Covid: variante indiana e vaccino, il punto del professor Crisanti

Il professo Andrea Crisanti è stato ospite della trasmissione Omnibus di La 7

La variante indiana del Covid è una mutazione che si aggiunge a quelle che, negli ultimi mesi, sono state oggetto di discussione. Ai microfoni di Omnibus, trasmissione di La 7, è intervenuto il professor Andrea Crisanti. Il docente di Microbiologia dell’Università di Padova ha chiarito perché questo nuovo ceppo potrebbe rappresentare una preoccupazione aggiuntiva.

Variante indiana, parla il prof. Andrea Crisanti

«La variante indiana - ha spiegato - è stata per la prima volta identificata e studiata sempre in Inghilterra». Notazione a cui ha aggiunto l’esigenza che si prenda esempio dalla capacità di controllo della varianti che negli ultimi mesi il sistema sanitario inglese ha dimostrato di avere.

«Ha delle mutazioni importanti - ha detto in relazione alla variante indiana - su una regione che è il bersaglio degli anticorpi. E quindi sicuramente suscita molte preoccupazioni».

Variante indiana e vaccini, cosa si sa

«Esperimenti fatti in laboratorio - ha rivelato il professor Crisanti - indicano che la variante indiana in presenza di anticorpi mantiene un’importante infettività. Quindi è veramente un elemento di grande preoccupazione».
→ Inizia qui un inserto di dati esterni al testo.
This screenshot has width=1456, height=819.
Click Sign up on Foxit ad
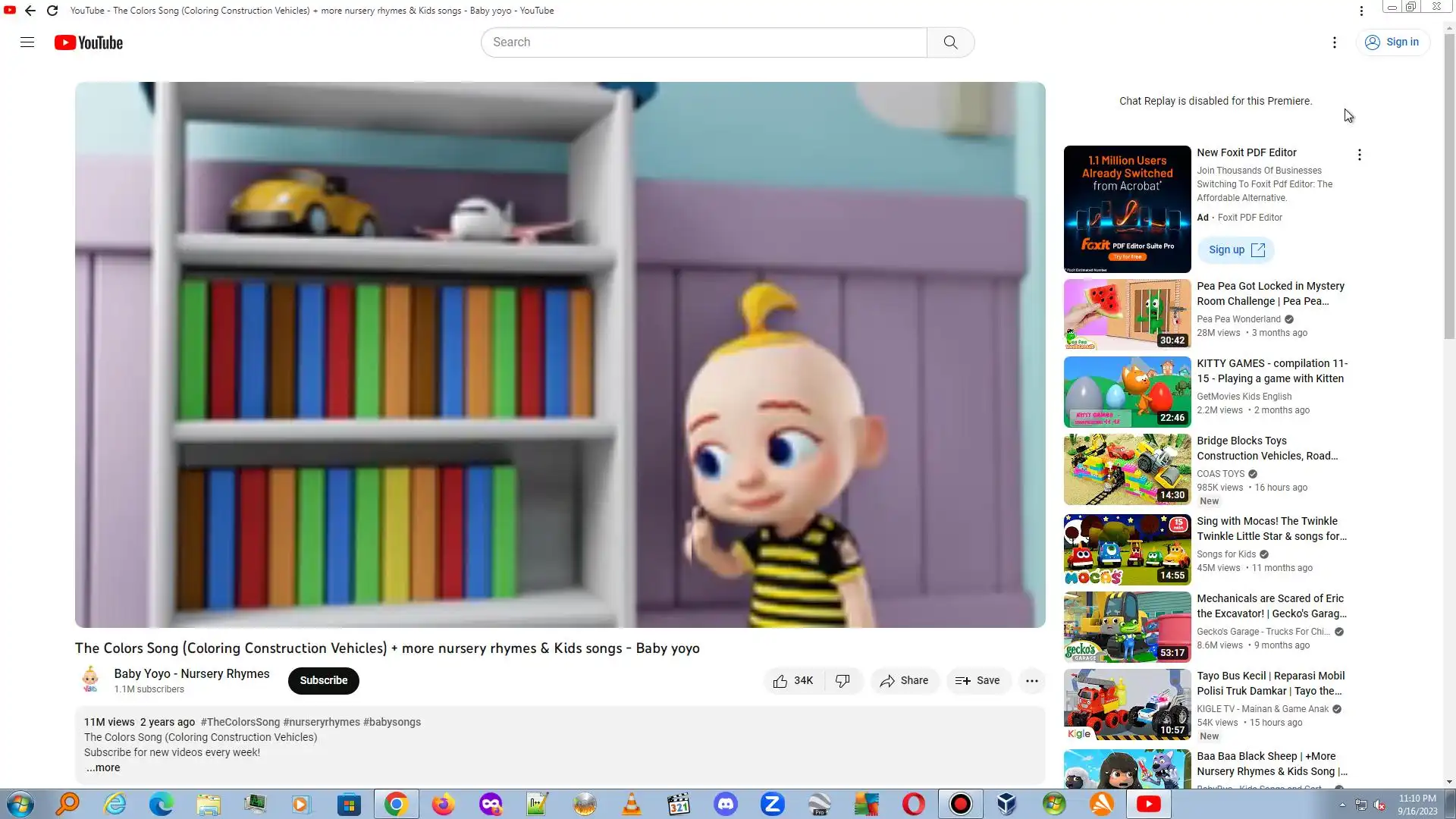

Che il Covid e la struttura del suo coronavirus che lo genera fossero destinati ad avere mutazioni era un dato che, secondo la scienza, era da attendersi e sarà da aspettare ancora. Ad oggi sono ormai diverse le varianti che, in qualche modo, hanno fatto parlare di sé: quella sudafricana, quella brasiliana e adesso quella indiana.

«Sono tutte emerse - ha specificato Crisanti - in stati che non hanno controllato bene la trasmissione. Più c’è trasmissione, più aumenta la probabilità che ci siano varianti. Più aumenta la probabilità che siano varianti, più può accadere che emergano varianti resistenti al vaccino».

Varianti Covid, Crisanti spiega il rapporto tra vaccinazione e varianti

«In genere - ha proseguito Crisanti - non si vaccina mentre c’è trasmissione o non si vaccina incoraggiando la trasmissione. Purtroppo sto semplicemente ripetendo quelli che sono concetti basilari di genetica».

Tra le righe si può leggere come un’eventuale risalita dei contagi mentre la vaccinazione è in corso espone al rischio dell’emersione di varianti che possano rendere vani i vaccini.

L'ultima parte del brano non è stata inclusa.